The first business article I ever wrote, 23 years ago, was a colourful (I’d have to say now, wildly overwritten) profile of the Nepal stock exchange, which in those days consisted of a polite man in Kathmandu who facilitated sales of shares in the handful of local companies that had achieved a basic public listing. The article was commissioned by Robert Cottrell, a correspondent for various British papers (including The Spectator) who doubled as editor of Pacific, an investment magazine published in Hong Kong by the bank where I happened to be the boss at the time. So Robert didn’t really have the option of spiking my copy, or even knocking out my superfluous adjectives, and indeed he politely encouraged me to write more. The rest, in my case, is history — and it’s always fun to catch up with someone who once shone a light on your path. I was startled to discover that Robert now runs a secondhand English bookshop in, of all places, the Latvian capital of Riga. But the Baltic book market is, he assures me, almost as strong as the British 4×4 market. And he also runs an elegant website called The Browser, which recommends a selection of the best in daily journalism from around the world; the least I can do to thank him for my debut is to draw The Browser to your attention.

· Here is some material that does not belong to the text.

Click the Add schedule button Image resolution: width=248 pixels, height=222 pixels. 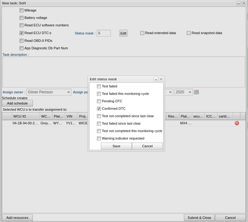coord(17,103)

You’re probably also curious to know what’s happened to the Nepal stock exchange. Well, like me, it has come a long way since 1987. It has 168 listed companies, an index (the Nepse), and a busy volume of trade. But the Nepse peaked in August 2008 at 1175 and is currently languishing at 475, having shown no sign of following the recovery path of neighbouring exchanges such as Bombay’s. One broker blames the Nepse slump on a ‘titanic’ rush of new listings, swamping the market with more shares than local investors can absorb. Ah yes, supply and demand: whether for cars, books or shares, it’s what makes the world go round. High time I trekked back to Kathmandu for a follow-up piece.